▶ [Task brief] Reproduce only the lines that run from the line containing "Open the editor panel menu icon" to the end of the entries below, exactly as they stand.

--- Data for analysis Enclosed Below ---

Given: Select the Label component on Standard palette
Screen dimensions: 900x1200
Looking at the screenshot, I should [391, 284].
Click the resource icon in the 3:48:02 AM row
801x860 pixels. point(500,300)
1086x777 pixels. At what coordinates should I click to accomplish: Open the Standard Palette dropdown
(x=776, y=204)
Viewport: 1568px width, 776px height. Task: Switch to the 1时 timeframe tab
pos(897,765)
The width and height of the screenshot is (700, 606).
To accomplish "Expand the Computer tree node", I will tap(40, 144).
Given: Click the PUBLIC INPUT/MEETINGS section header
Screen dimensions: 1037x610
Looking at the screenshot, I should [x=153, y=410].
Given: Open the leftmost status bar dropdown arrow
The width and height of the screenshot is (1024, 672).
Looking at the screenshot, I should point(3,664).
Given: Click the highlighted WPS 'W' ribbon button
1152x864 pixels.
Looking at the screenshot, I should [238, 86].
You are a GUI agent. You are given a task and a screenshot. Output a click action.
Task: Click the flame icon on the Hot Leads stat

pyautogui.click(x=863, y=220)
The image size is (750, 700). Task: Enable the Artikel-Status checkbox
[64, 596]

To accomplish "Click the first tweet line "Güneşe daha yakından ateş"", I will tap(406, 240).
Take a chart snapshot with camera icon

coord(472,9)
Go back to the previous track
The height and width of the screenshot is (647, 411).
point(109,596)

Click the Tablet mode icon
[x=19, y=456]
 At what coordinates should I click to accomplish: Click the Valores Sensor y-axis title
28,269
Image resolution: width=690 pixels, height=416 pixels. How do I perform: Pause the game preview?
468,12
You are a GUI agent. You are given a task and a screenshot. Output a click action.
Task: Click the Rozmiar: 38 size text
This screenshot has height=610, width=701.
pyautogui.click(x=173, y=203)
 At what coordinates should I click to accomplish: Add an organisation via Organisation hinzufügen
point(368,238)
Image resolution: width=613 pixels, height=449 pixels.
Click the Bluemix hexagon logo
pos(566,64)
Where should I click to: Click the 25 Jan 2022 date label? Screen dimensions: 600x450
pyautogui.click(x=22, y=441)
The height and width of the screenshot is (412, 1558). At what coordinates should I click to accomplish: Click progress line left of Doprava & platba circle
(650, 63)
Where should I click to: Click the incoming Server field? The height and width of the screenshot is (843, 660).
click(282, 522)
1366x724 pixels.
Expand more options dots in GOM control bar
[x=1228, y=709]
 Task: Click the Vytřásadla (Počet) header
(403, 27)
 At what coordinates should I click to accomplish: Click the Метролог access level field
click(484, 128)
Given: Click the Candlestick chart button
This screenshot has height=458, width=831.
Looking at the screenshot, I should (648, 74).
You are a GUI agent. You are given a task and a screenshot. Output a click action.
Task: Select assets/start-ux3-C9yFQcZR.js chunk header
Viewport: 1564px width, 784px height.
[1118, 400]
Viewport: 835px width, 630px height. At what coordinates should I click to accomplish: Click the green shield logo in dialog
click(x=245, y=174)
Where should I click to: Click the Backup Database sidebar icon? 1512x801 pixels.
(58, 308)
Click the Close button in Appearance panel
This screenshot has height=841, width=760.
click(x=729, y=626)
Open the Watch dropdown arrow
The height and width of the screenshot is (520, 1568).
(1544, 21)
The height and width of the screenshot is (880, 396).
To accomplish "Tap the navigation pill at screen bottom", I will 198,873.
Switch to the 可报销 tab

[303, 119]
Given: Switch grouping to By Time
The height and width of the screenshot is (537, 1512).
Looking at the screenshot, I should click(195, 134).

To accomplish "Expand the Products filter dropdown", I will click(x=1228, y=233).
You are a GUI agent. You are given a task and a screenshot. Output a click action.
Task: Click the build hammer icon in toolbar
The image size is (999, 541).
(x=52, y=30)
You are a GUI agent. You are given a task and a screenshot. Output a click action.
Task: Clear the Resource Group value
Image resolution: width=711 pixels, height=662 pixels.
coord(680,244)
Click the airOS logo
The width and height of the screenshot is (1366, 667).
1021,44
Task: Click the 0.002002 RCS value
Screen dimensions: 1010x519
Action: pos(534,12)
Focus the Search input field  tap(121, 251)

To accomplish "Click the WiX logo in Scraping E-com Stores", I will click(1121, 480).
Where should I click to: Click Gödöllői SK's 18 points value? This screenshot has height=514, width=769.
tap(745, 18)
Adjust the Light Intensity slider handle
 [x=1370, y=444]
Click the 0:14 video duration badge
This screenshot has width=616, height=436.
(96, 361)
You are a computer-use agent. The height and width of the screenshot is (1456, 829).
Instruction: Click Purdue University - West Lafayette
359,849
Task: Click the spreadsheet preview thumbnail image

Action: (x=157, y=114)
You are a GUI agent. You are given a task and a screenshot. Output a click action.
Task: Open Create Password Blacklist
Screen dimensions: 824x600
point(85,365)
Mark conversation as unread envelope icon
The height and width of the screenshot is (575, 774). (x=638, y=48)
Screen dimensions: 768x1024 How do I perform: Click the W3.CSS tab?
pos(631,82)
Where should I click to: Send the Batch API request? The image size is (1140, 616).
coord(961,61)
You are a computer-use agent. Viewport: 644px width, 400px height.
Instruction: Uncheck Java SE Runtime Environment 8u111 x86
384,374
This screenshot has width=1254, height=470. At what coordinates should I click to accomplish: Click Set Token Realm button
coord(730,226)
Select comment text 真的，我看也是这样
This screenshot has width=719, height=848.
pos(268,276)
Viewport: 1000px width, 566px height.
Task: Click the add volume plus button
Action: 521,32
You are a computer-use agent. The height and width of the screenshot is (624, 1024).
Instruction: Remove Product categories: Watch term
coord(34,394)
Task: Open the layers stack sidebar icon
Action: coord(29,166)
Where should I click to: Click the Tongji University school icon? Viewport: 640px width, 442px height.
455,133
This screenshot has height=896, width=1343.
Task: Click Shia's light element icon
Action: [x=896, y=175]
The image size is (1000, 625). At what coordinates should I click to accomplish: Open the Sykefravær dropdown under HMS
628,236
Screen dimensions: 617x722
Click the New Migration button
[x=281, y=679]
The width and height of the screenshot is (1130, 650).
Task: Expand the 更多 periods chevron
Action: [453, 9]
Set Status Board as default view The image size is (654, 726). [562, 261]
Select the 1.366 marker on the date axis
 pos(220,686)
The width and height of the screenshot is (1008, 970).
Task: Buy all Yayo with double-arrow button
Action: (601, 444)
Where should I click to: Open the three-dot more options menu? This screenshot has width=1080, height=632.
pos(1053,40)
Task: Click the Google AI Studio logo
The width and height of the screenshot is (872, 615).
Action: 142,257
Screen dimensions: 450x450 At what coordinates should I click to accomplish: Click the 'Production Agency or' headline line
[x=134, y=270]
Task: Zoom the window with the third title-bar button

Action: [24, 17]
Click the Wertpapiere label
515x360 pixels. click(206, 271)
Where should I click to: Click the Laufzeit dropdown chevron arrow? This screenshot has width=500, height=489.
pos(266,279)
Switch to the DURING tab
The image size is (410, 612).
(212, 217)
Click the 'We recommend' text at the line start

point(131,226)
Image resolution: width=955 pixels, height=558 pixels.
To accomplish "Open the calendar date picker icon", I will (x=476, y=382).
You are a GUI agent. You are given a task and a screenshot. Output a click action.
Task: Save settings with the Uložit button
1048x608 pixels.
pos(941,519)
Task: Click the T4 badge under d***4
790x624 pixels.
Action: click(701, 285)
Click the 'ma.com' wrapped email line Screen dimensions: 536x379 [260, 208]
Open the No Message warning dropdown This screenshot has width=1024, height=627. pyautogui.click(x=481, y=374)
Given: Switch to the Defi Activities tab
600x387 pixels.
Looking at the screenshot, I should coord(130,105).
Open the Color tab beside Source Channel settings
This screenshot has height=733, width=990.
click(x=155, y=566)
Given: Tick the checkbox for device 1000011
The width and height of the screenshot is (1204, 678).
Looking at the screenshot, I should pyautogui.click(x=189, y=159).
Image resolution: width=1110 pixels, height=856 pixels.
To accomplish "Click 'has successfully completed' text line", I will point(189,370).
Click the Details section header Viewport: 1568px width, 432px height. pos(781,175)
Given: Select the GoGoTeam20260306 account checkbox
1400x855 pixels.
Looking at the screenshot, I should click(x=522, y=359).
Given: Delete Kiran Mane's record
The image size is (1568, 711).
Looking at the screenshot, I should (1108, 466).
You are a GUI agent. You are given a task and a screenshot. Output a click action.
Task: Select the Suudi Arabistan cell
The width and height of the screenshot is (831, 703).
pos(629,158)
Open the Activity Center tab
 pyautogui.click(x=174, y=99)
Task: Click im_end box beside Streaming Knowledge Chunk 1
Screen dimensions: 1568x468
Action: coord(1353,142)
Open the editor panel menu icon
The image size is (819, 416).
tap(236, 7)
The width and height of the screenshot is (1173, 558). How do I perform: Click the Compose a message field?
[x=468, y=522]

--- End of Enclosed Data for analysis ---

▶ [Exercise output]
Open the editor panel menu icon
The image size is (819, 416).
tap(236, 7)
The width and height of the screenshot is (1173, 558). How do I perform: Click the Compose a message field?
[x=468, y=522]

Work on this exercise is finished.